Wednesday, December 6, 19:27 CST
Well, the third and final installment of the
Dune miniseries was last night.
Some day, someone will create the definitive film rendition of
Dune, a production that will, somehow, encompass the sheer coolness
that is the novel, and do so with a visual power that is awe inspiring.
This, pretty obviously, was not that production... But still, all in all...

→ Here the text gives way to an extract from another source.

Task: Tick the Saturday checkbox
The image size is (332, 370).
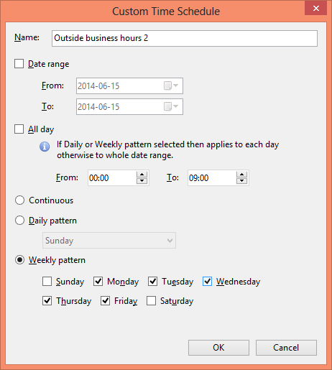Action: [x=151, y=301]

Not bad. It veered between Really Cheesy and Genuinely Cool from time to time,
and there were some questionable decisions made, but in the end I'm far happier
with this version than I ever expected to be. And the last half hour or so was
carried off about as well as I could've hoped for.
(There's a bit of
Dune commentary over on Lake Effect,
along with a link to piece about an earlier
failed movie attempt that would probably
have been as bizarre as any film ever made.)
Wow. Opera's
going to an advertising driven model - use the software no charge, and put up
with ads, or register and get rid of them. I'm torn on how practically workable
an idea this is - as far as I can tell, banner ads *just don't work* - but
regardless, it does seem to indicate that they're having a hard time making
money with their current shareware model. Not surprising - how many people are
really willing to pay for a better browser? And of course they're sort of
shooting themselves in the foot, expecting people who've registered once to pay
again for major upgrades... There's a good chance I'll wind up paying for the
Linux port, simply because it's good software I use a *lot*, but I've got to be
in the minority here.
The way I see it, of course, the best revenue model would be one that opened
up the code and somehow generated profit, but I'm not sure what that would be.

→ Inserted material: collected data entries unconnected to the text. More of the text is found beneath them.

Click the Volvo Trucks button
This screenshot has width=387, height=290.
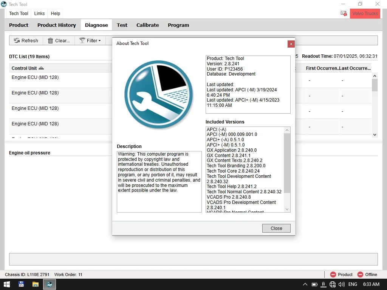365,14
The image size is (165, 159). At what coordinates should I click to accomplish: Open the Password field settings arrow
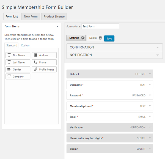pos(150,96)
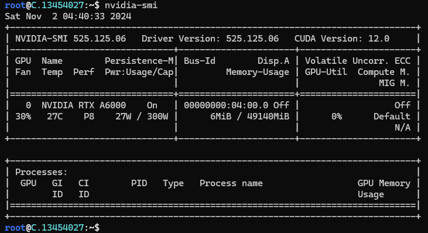
Task: Click the Bus-Id value 00000000:04:00.0
Action: 226,105
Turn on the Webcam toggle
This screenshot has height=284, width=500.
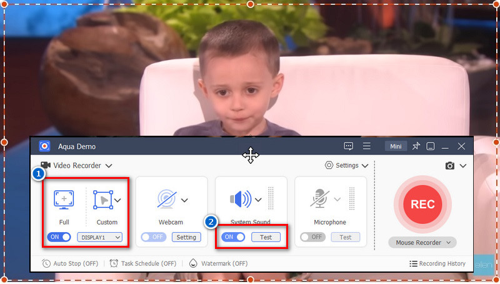click(153, 237)
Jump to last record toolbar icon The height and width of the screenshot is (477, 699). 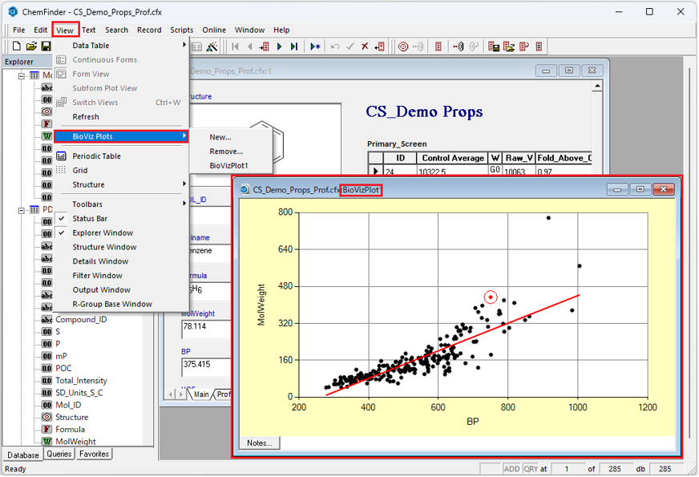[294, 46]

How much money can you possibly make doing support for a web browser?
The one complaint I most often see levelled against free software (which,
in point of fact is very nearly all the software I ever use, and the only kind
I can ever see creating) is that you can't make money doing it. This is
pretty obviously false (well, it seems obvious from where I sit), but it is
a vast oversimplification / restatement of the simple fact that it's harder to
make money on something that people don't have to pay for (something which, in
point of fact, discourages people from paying for it in the traditional
sense). Of course, since it's also pretty obvious from where I sit that
commercial software costs too damn much and that the vast bulk of the consumer
software industry is built upon an artificial, self perpetuating scarcity, this
isn't really a *bad* thing. It's just that people creating (good, useful)
software need and deserve compensation for what they're doing ("The spice
must flow!"), and it's not always easy to see how to make that happen.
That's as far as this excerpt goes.